Arme Schuldner sind arm dran

■ Schuldnerberatung in Bremen: Ein unkoordiniertes ABM-Karussell

Jemand der Schulden hat, wird gar nicht erst eingestellt. Diese Erfahrungen machen die Beratungsstellen für Arbeitslose und Sozialhilfeempfänger nicht nur mit den großen Firmen in Bremen. Denn die würden sich mit einem verschuldeten Arbeitnehmer nur „Zusatzarbeiten“ für ihr Lohnbüro aufhalsen. Florian Frerks, Schuldnerberater bei der „Solidarischen Hilfe“, greift sich eine Akte: „Dieser Fall läuft schon seit 1980.“ Der „Fall“ hatte bei der Sparkasse ganze 3.000 Mark Schulden. Für „Normalverdiener“ ein Klaks, eine Angelegenheit, die noch nicht einmal die gesellschaftlich längst akzeptierten Grenzen des Dispokredits erreicht. Doch der „Fall“, von dem Schuldnerberater Frerks berichtet, spitzt sich mittlerweile dramatisch zu: Der Betroffene wurde arbeitslos. Trotzdem versuchte er seit Jahren, seinen Schuldenberg abzutragen: 100 Mark, 110 Mark, 170 Mark zahlte der Schuldner Monat für Monat an die Sparkasse, ohne dabei jedoch jemals zur Tilgung seines eigentlichen Kredits vorgestoßen zu sein: Auf 5.400 Mark ist seine ursprünglich 3.000 Mark hohe Schuldenlast mittlerweile angewachsen.
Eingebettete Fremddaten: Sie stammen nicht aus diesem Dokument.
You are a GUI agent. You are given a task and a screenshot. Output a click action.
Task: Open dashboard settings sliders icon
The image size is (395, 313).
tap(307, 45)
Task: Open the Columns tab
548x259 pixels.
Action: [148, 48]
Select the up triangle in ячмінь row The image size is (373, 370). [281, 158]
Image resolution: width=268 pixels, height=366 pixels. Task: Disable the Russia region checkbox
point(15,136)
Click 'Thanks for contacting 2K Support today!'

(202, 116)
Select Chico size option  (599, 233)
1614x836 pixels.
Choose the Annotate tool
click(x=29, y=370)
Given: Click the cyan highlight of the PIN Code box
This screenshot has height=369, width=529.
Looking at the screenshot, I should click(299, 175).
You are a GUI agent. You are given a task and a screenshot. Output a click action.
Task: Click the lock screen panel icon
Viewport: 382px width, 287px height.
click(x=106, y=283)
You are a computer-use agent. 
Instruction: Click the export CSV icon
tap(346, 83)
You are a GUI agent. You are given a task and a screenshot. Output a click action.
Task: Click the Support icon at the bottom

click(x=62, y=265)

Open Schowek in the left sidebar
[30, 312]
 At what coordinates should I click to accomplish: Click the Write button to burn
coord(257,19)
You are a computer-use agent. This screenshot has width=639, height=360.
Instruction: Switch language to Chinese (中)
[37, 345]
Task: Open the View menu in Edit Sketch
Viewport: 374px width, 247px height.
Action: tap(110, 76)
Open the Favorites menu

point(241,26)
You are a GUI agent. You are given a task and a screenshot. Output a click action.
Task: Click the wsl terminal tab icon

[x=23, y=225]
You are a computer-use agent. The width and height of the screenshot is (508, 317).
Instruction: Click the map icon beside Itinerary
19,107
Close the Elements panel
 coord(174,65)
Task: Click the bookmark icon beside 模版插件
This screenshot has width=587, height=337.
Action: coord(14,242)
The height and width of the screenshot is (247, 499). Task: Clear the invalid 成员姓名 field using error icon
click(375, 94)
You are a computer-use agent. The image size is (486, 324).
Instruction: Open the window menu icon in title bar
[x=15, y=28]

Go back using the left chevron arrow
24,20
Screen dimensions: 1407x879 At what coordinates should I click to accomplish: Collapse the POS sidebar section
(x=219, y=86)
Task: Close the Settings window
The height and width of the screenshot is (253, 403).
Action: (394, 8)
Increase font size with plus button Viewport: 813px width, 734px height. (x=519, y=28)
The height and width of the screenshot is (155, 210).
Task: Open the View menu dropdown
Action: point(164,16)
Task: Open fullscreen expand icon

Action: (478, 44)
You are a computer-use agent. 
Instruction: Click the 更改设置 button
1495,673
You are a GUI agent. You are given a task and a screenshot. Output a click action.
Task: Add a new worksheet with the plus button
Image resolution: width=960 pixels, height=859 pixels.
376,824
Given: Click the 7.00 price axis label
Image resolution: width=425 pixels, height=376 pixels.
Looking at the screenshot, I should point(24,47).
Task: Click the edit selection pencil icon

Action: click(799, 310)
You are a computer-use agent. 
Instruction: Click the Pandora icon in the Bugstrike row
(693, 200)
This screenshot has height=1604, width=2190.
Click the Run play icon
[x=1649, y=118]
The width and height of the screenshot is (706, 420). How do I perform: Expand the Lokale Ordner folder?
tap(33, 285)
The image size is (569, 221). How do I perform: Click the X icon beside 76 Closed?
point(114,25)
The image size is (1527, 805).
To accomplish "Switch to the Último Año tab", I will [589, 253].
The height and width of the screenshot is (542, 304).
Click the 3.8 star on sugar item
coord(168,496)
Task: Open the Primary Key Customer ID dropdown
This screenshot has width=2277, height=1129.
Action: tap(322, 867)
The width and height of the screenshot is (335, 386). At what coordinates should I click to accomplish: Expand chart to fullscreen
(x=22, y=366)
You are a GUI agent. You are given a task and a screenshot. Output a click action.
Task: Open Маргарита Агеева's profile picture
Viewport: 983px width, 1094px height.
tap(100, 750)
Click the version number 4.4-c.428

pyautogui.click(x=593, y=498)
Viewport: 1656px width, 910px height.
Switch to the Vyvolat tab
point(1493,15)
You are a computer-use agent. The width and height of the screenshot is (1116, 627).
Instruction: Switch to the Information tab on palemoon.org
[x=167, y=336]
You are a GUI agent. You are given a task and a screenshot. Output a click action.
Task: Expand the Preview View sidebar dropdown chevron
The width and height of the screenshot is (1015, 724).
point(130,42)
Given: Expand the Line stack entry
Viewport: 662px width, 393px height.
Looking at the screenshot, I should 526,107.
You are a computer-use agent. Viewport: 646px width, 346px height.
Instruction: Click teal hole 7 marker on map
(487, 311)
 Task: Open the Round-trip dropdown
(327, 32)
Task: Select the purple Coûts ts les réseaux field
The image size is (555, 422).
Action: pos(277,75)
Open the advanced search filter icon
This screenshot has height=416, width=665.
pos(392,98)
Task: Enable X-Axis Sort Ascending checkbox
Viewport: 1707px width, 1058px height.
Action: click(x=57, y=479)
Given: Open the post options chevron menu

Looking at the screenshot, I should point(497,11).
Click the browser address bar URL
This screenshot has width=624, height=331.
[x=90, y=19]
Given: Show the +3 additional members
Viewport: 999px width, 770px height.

„Kein Einzelfall“, sagen dazu die Schuldnerberater der „Solidarischen Hilfe“, „Wir haben es hier eben nicht mit normalen Schulden zu tun.“ In den Rechtsberatungen der Kammern oder beim Verbraucherschutz erfahren die Betroffenen lediglich, ob sie einen „sittenwidrigen“ Kredit-Vertrag eingegangen sind. Sobald es um Pfändungen und Entschuldungsverhandlungen geht, laufen die Klienten dann die „ausgetrampelten Pfade“ zur „Solidarischen Hilfe“ oder anderen Sozialvereinen, die wie die Straffälligenhilfe, wie Ellrond oder Hoppenbank für ihre spezielle „Kundschaft“ Schuldnerberatung anbieten.

Die Beratung zieht sich in den weitaus meisten Fällen über mehrere Jahre hin. Trotzdem haben die Betroffenen oft jedes Jahr einen anderen Ansprechpartner: Schuldnerberatung ist in Bremen nur über ABM und Honorarverträge geregelt. Sämtliche Versuche, diesen Bereich zu verstetigen und das ABM-Karussell zu entschärfen, sind gescheitert: Noch immer gibt es in Bremen weder eine zentrale Schuldnerberatung noch eine Koordinierungsstelle der bestehenden Angebote, wie sie von Bürgerschaft, Deputation und Behörde gefordert werden.

Ein, wie Frerks betont: „gutes“, Konzept liegt vor, das die Sozialbehörde zusammen mit den derzeit in der Schuldnerberatung tätigen Institutionen erarbeitet hat. Die sollten und wollten sich als Träger einer Bremer Koordinierungsstelle zu einem Verein zusammenschließen — ein erster Schritt für die Verstetigung der vorhandenen Angebote.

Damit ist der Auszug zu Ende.